# Complete Newbie - need help!



## gm_86 (Jun 7, 2019)

Hello everyone,

Not sure where to start....

Basically, I know next to nothing about metal work. My primary interest stems from 'refinishing' golf clubs. This has largely consisted of machine sanding, media blasting etc so far. However, I am now interested in learning how to mill some things and not sure where to start. I have been looking at some mini milling machines that are available, but really have no idea if they will perform the job I need/want them to. Joined to try and learn some things and get some advice from those far more knowledgeable than me!

Thanks,
GM


----------



## CalgaryPT (Jun 7, 2019)

Welcome GM. Lots of experience and advice available here, but I will let the machining guys chime in on your questions as I am more on the fabrication side of metal work. I'm sure you will get some responses soon.

I do have a typical Asian mini-mill, but will defer to the others on the forum as I said.

Welcome aboard


----------



## gm_86 (Jun 7, 2019)

Thank you.

Maybe a quick question for you would it be possible to use the Mini mill to get a similar finish to the attached? My concern is that even if it is possible to cut this into the face, that it might be difficult to do consistently?


----------



## CalgaryPT (Jun 7, 2019)

Don't take my words as definitive, but I think so. I once built the frames and mechanics for a small sluice box. After the tailings are removed miners have all sorts of secrets for getting the small gold bits out. One guy I knew used a similar pattern as yours to catch pieces. Granted his was plastic—but it looked similar. He used a vise that pivoted in his mill to make the patterns. It wasn't CNC so the radius offsets weren't consistent, but it worked great. I saw pics of it and it looked like he just pivoted the vise to make arcs. In your case you'd have to reverse the workpiece and do it twice to get the pattern you're looking for. I suppose with the higher quality vise and method to pivot it you could get reasonably good results. You could even attack is at different angles for a cross hatch effect.

Is that a putter face??? Maybe some value in not CNC'ing it if you want a more personalized result?

Either way, very nice.

I'm sure the machining guys will chime in on the weekend for you.


----------



## gm_86 (Jun 7, 2019)

I really appreciate the feedback - unfortunately don't understand 100%! Hopefully some others will have advice too. I'm just kicking some tires to see what is possible. Of course i don't actually know how to use the machine - that is step 2 ha


----------



## CalgaryPT (Jun 7, 2019)

If you loosen the two rear bolts (on my vise at least) the vise pivots back and forth. Thus, you can create an arc across your work piece by swinging the vise in this arc and creating the pattern you need. The geometry will differ with the vise and mill of course, but you would then use your Y axis on your mill to advance to the next grove. Does that make sense....? 

I'm sure there are better ways to do this on non-CNC mills, such as a rotary table. But the fast and dirty way is to pivot the vise I think. Your radius would be limited to whatever your vise is, but I'll bet there are smarter guys on this forum who will have better ideas.

* _Aim A_: Duplicate the forum thread word for word from "If you loosen" to "have better ideas.".
The forum thread and the records come from unrelated sources.

* _Materials provided_:
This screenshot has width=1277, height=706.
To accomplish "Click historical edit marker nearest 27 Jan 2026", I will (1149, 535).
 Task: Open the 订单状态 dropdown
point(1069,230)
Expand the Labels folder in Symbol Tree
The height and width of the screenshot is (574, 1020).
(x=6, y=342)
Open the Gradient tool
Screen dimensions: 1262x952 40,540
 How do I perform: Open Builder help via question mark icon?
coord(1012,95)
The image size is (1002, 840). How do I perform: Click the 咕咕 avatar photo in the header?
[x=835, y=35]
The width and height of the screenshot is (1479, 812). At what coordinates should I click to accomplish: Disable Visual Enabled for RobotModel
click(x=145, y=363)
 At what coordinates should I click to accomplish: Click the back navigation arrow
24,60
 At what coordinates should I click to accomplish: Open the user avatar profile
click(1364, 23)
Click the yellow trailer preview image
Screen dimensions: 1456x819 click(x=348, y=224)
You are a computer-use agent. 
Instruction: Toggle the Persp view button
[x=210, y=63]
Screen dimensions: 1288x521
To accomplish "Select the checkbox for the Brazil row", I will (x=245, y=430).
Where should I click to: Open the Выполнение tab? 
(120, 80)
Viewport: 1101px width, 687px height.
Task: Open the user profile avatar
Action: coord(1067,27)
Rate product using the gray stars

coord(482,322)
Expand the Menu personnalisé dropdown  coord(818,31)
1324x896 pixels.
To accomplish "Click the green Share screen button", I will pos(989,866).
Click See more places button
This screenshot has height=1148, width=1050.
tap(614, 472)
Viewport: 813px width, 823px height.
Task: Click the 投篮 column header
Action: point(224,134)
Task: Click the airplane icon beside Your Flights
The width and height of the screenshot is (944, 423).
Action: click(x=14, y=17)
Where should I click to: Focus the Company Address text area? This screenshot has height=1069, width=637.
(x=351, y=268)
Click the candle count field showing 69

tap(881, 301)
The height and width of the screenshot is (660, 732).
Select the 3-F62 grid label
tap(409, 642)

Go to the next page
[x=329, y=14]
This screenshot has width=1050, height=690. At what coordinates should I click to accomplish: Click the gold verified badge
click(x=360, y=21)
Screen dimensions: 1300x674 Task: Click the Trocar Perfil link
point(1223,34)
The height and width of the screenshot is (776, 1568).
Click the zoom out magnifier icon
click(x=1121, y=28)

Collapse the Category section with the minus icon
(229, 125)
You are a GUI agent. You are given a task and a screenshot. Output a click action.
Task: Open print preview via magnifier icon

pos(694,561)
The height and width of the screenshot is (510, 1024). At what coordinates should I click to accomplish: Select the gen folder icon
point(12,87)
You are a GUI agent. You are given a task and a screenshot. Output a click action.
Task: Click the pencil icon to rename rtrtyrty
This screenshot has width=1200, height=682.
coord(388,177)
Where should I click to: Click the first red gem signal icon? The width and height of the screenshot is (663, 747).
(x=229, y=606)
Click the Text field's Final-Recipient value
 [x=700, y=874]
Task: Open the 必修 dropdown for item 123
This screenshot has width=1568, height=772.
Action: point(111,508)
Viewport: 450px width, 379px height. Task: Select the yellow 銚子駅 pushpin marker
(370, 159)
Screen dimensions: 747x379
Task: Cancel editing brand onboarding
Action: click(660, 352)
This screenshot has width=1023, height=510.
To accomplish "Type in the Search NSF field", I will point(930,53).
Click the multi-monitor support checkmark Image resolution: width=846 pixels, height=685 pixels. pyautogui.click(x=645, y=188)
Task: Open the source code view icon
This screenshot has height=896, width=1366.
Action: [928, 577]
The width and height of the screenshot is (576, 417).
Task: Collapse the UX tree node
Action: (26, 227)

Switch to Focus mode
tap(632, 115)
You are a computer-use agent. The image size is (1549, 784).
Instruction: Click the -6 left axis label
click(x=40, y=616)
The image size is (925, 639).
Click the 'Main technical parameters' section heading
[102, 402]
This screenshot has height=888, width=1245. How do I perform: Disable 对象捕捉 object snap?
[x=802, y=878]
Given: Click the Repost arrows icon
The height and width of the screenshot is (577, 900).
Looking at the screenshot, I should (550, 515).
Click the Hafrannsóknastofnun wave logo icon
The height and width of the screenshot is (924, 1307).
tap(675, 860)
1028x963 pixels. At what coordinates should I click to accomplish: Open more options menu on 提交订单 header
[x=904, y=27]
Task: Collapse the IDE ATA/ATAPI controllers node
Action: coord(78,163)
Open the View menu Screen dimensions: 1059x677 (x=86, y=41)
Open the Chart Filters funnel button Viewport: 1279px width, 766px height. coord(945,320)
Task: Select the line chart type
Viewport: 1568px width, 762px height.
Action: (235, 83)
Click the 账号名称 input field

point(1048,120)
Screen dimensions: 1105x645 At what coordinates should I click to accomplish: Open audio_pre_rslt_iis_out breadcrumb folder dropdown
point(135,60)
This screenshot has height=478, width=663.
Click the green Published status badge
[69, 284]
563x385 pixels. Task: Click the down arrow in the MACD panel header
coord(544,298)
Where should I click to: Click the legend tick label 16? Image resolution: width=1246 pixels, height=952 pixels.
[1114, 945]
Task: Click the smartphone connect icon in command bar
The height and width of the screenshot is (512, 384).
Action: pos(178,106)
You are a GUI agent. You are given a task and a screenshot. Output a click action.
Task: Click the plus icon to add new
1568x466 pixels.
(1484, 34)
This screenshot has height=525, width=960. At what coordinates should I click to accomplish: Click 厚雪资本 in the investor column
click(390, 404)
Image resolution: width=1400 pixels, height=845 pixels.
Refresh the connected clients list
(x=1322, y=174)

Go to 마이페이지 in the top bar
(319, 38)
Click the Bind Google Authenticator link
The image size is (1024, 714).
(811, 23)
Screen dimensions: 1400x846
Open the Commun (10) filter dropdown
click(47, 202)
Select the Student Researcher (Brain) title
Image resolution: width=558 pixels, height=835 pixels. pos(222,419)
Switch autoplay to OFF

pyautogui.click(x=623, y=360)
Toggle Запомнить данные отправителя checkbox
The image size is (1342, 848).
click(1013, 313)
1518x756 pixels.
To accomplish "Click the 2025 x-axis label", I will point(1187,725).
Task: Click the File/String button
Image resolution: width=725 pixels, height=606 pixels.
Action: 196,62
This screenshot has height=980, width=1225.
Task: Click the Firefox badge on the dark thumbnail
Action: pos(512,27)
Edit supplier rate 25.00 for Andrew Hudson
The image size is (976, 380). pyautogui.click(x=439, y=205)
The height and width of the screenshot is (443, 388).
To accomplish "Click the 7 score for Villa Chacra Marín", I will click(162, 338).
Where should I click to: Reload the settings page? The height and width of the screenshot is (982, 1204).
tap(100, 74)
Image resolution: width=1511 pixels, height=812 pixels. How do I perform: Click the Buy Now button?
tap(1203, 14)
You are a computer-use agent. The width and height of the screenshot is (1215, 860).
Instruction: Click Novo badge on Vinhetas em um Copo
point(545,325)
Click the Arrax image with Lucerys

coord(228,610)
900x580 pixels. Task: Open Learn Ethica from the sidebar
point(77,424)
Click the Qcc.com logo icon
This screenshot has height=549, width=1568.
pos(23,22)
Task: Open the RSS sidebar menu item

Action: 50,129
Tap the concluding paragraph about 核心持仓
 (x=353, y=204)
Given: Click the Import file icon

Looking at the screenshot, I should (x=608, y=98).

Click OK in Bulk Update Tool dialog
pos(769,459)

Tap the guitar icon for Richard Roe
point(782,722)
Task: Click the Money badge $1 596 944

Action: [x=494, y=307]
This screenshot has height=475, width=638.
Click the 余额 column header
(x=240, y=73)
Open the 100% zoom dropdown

* _Aim B_: Format the records, from their first line through the line containing "coord(1012,95)", as a JSON list of strings with one string per line, skipping blank lines.

* _Full output A_:
If you loosen the two rear bolts (on my vise at least) the vise pivots back and forth. Thus, you can create an arc across your work piece by swinging the vise in this arc and creating the pattern you need. The geometry will differ with the vise and mill of course, but you would then use your Y axis on your mill to advance to the next grove. Does that make sense....? 

I'm sure there are better ways to do this on non-CNC mills, such as a rotary table. But the fast and dirty way is to pivot the vise I think. Your radius would be limited to whatever your vise is, but I'll bet there are smarter guys on this forum who will have better ideas.

* _Full output B_:
[
  "This screenshot has width=1277, height=706.",
  "To accomplish \"Click historical edit marker nearest 27 Jan 2026\", I will (1149, 535).",
  " Task: Open the 订单状态 dropdown",
  "point(1069,230)",
  "Expand the Labels folder in Symbol Tree",
  "The height and width of the screenshot is (574, 1020).",
  "(x=6, y=342)",
  "Open the Gradient tool",
  "Screen dimensions: 1262x952 40,540",
  " How do I perform: Open Builder help via question mark icon?",
  "coord(1012,95)"
]